====== Text shown ======
Iraq, protesting the new sanctions proposal, stopped selling oil under the existing U.N. program on June 1, withdrawing about 2.3 million barrels a day from the world market. It continues to sell outside the sanctions regime to Turkey, Jordan and Syria.
The U.S.-British proposal has run into intense criticism -- particularly from Russia, which has been awarded billions of dollars in future contracts to develop Iraq's oil fields. Russia has threatened to veto the proposal -- and analysts say it now looks unlikely to be approved by the Tuesday deadline, which would be a serious political setback for the United States. Many critics say that even if the new sanctions were adopted, they would not stem Hussein's weapons programs or raise Iraqi living standards.
Furthermore, Hussein has threatened to cut off the oil trade to Jordan, Syria and Turkey if they implement the "smart sanctions," leading to a groundswell of opposition in frontline countries whose support is critical to the success of any sanctions program.
====== Provided records ======
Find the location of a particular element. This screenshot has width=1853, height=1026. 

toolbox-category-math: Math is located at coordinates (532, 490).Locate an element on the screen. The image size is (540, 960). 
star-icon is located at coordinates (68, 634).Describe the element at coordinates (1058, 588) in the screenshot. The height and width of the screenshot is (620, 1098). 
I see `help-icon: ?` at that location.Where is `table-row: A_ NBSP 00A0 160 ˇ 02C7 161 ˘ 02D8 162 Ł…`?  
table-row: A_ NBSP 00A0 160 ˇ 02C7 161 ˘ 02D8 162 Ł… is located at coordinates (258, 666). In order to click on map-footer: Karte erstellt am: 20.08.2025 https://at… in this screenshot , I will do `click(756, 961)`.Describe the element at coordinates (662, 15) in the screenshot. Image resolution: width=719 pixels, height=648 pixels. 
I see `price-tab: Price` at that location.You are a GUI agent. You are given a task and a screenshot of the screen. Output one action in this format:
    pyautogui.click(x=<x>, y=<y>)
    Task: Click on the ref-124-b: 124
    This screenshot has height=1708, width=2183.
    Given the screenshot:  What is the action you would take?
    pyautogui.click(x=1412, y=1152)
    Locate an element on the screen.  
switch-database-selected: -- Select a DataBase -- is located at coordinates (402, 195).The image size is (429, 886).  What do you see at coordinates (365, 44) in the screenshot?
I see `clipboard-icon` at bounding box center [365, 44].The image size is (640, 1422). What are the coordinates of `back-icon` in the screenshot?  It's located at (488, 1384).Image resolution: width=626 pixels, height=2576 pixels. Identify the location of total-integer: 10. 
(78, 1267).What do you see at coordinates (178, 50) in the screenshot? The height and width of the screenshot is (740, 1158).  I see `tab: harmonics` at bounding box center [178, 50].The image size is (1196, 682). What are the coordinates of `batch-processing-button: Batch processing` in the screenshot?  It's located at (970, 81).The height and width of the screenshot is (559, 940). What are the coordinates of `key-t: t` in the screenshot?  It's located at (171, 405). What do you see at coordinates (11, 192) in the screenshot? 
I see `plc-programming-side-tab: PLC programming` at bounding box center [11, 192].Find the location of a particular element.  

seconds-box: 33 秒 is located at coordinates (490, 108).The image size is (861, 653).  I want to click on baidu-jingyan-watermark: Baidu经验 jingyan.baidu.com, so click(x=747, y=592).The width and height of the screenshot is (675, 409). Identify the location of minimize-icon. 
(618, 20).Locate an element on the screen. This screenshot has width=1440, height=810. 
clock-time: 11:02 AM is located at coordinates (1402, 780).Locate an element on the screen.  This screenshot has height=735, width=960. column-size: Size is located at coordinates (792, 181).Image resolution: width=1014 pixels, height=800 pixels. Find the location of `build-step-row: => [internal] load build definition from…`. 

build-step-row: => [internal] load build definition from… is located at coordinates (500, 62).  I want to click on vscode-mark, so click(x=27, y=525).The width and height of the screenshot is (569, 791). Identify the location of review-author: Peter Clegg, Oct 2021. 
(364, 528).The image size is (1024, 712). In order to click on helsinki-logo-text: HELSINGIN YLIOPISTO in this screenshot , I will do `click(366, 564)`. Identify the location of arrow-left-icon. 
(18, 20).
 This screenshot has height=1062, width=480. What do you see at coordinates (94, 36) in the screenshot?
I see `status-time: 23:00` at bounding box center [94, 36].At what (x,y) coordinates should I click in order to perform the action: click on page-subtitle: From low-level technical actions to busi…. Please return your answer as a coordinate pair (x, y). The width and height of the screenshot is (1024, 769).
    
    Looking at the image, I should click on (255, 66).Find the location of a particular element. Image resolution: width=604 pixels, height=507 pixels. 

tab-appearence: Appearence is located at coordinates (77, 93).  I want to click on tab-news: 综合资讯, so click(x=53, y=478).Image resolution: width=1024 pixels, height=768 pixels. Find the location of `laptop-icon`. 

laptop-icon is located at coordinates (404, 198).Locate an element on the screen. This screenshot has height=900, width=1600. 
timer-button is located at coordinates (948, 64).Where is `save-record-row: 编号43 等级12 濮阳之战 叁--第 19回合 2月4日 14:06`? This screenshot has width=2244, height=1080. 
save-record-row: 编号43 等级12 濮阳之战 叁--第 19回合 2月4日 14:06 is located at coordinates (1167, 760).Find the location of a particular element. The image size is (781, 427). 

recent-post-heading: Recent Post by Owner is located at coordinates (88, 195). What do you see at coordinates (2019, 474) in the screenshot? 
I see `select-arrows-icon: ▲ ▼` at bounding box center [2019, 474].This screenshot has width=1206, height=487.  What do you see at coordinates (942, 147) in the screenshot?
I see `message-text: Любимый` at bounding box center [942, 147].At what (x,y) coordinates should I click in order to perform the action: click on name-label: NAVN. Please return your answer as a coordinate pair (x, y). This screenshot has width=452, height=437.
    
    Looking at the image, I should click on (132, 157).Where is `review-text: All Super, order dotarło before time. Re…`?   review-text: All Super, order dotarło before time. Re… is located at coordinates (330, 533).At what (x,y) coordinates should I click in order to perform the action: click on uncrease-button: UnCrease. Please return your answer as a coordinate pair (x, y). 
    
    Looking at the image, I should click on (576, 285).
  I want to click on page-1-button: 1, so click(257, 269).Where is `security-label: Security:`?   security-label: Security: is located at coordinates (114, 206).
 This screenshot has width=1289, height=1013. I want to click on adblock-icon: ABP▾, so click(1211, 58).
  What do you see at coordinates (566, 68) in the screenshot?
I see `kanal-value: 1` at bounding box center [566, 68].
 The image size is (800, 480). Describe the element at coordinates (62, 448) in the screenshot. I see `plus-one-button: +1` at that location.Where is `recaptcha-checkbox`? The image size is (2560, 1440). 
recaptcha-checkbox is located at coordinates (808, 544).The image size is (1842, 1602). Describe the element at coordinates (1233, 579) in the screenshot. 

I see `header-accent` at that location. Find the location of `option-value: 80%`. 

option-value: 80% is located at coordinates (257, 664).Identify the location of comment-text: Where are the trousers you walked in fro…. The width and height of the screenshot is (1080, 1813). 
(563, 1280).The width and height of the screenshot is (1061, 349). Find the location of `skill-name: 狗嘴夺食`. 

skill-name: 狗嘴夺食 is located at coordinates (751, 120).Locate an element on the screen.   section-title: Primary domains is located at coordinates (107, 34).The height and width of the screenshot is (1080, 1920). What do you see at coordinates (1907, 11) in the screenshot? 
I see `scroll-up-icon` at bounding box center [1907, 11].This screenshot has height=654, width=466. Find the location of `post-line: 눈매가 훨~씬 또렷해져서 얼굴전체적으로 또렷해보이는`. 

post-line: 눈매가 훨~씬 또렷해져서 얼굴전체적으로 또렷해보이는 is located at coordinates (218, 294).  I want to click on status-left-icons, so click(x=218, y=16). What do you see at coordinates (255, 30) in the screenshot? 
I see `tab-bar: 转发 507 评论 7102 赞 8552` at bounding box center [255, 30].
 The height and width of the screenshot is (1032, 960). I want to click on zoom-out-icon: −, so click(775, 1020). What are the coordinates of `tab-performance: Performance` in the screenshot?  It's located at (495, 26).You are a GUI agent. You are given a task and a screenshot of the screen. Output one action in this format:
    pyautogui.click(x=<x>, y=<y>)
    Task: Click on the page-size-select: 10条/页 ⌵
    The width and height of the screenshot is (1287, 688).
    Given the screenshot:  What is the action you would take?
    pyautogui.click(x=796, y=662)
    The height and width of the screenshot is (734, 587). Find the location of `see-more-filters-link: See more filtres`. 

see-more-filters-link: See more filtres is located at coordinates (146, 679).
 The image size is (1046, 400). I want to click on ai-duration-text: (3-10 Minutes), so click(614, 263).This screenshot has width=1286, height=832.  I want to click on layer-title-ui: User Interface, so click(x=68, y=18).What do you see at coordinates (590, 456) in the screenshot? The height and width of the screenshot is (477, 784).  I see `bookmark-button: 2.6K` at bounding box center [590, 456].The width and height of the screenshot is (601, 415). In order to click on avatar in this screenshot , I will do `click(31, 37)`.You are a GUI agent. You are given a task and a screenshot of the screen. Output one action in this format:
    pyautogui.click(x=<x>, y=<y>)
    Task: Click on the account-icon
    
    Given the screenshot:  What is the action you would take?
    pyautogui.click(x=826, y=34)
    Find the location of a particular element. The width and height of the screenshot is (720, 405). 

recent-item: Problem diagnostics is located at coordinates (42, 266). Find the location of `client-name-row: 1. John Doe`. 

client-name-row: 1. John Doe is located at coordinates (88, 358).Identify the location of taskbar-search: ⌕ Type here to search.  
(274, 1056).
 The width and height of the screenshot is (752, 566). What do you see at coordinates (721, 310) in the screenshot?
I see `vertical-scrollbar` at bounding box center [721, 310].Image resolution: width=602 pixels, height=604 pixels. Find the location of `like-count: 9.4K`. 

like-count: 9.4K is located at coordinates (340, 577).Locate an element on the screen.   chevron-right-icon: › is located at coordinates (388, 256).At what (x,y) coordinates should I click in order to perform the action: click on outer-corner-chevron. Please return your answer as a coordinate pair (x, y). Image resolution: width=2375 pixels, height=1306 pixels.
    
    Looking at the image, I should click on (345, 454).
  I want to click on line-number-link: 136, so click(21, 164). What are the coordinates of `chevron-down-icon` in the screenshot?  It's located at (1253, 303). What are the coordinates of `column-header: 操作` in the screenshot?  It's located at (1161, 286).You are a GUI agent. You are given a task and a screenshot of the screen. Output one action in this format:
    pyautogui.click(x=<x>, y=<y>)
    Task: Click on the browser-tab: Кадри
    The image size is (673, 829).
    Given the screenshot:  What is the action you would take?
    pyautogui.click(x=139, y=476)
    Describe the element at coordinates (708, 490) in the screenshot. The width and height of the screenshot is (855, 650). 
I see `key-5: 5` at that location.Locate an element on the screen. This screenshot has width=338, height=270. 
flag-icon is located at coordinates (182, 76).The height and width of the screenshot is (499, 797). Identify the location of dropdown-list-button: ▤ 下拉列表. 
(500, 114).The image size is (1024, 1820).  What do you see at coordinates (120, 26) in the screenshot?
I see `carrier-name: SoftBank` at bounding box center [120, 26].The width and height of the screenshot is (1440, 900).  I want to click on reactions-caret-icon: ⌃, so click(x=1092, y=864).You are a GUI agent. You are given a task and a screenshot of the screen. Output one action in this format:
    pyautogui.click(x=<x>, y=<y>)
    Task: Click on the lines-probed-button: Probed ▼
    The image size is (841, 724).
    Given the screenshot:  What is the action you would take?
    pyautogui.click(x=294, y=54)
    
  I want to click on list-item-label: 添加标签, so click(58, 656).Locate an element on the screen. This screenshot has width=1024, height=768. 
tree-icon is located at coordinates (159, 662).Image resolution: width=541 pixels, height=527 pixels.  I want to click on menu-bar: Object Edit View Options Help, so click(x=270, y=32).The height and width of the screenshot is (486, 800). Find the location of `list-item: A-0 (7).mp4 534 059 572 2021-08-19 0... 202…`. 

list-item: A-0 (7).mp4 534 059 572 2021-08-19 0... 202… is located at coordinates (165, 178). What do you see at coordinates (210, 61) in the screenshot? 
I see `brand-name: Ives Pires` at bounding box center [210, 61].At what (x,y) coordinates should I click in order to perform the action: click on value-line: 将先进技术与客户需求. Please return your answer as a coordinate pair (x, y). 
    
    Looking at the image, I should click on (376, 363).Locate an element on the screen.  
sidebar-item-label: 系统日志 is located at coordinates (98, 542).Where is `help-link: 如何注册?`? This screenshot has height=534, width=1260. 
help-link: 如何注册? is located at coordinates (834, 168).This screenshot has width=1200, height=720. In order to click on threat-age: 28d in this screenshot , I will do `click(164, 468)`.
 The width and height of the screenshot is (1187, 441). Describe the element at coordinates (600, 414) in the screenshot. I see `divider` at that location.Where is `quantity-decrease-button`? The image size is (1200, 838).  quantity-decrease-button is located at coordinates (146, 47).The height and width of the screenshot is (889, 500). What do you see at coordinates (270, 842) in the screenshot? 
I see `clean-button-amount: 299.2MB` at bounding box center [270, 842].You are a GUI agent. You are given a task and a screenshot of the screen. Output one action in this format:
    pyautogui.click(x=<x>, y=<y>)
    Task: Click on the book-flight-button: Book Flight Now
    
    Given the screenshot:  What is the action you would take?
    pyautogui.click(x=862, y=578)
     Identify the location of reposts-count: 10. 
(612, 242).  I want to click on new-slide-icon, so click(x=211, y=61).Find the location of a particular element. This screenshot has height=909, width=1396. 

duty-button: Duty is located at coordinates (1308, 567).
======
To-do item
In the text on Iraq's oil and the proposed sanctions, how much oil did Iraq withdraw from the world market each day when it stopped selling under the U.N. program?

Reply
About 2.3 million barrels a day.